Весьма утешительные раздумья. И тягостная фальшивая жизнь. Столь почитаемая словесность, которой служу я с младых ногтей, – опасная, вероломная дама, при этом не чуждая фарисейства. Ибо, как ведомо всем, граница между словесностью и учительством – условная, зыбкая, неуловимая. А ведь учительство – агрессивно. И в каждом наставнике спит Торквемада.

Судьбы людские заключены в годы, оставившие свидетельства, записанные, пронумерованные. Все не закрепленное в слове кануло в бездну, не существует. Следовательно, история жизни, тем более история мысли, вмещается в несколько тысячелетий, несколько еле заметных мгновений в неисчислимом потоке времен.

Это история исчезновений. Была утоплена Атлантида, разрушена Троя, низвергнут Рим. И далее – по кровавому следу. Уже никого не удивляет то, что количество жертв находится в прямой зависимости от роста, развития и цивилизованности нашей талантливой популяции.

Чем больше и ярче мы совершенствуемся, чем больше знаем и обретаем, тем больше, успешней, неутомимей хороним мы людей на земле.

Немыслимо ни понять, ни постичь, ни даже установить эту связь между взрослением человечества и этим яростным совершенствованием его истребительного начала.

Сколь ни досадно, но соглашаешься с тем, что агрессия связана с творчеством, что их зависимость друг от друга неоспорима и несомненна.

Когда я сказал об этом Р., он снисходительно усмехнулся:

– Связь существует, и ты не первый, кого шокирует эта связь. Очень возможно, что сублимация была придумана для того, чтобы оставить за вдохновением его высокую репутацию.

– Стало быть, творчество самоубийственно?

– Такая опасность в нем существует. Есть много незаурядных авторов, допрыгавшихся до суицида. Необязательно – в крайней форме. В конце концов, господин Бальзак был тоже бесспорным самоубийцей. Родился овернский здоровяк с витальной силой, вполне достаточной, чтоб провести на земле сто лет. И как он ею распорядился? Загнал себя в яму на полдороги. Агрессия била в нем через край. Он при своей звериной чуткости, конечно же, ощущал угрозу, хотел убедить самого себя: «искусство идет от ума – не от сердца». На сердце он не слишком надеялся, он чувствовал его беззащитность. Но даже и эта невероятная, несокрушимая голова не вынесла адской температуры.

– Неутешительно.

– Что поделаешь? Да, безусловно, он был честолюбцем. Это жизнеопасное свойство, к тому же еще и удесятеренное его жизнеопасным талантом. Все честолюбцы играют с огнем. Даже такие приличные люди, как мы с тобою. Но я увернусь. Я для трагедии элементарен. Гедонистичен и легкомыслен. А ты и самолюбив и мрачен. Значит – рискуешь. Будь начеку.

Как и обычно, он отшутился. И как обычно, попал прицельно в самое больное местечко.
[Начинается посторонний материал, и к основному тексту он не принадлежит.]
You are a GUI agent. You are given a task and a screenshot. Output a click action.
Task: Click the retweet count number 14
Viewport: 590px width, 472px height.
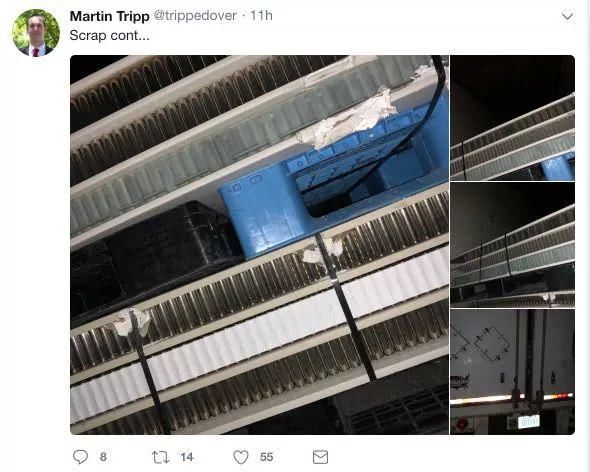(187, 457)
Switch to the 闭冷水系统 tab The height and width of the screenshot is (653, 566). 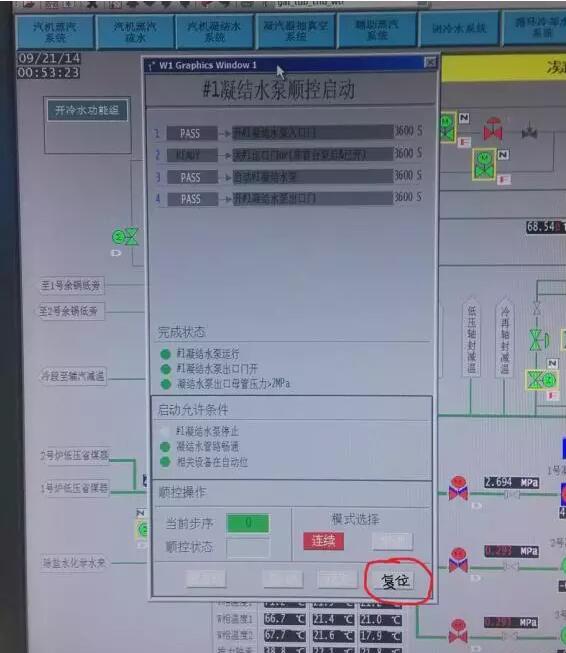coord(459,29)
Что до его показного смирения, то я в него ничуть не поверил. Он о себе высокого мнения. А лестный намек на мои глубины таил в себе терпкую примесь яда – не зря я почувствовал острый укол. О чем бы мы с ним ни толковали, после общения оставалась царапина непонятной обиды. Иной раз я даже не мог разобраться, чем же он так меня уязвил.

Мир памяти – параллельный мир. Однажды осознаешь: настоящее уже не способно гнать твою кровь, питать твою мысль, дарить тебе страсти. Становится окончательно ясно, что время, в которое ты вступил, уже не вмещается в то пространство, в котором ты еще пребываешь.

Поэтому и зовешь на выручку те годы, в которых ты жил и действовал, когда и страдание было в радость, пусть даже ты этого не понимал. Далекие полузабытые дни, изжитые, вычерпанные до донышка, давно уже ставшие частью истории, нежданно оказываются живыми, еще кровоточащими и жаркими, а нынешние дышат морозом – ни милых лиц, ни знакомых черт.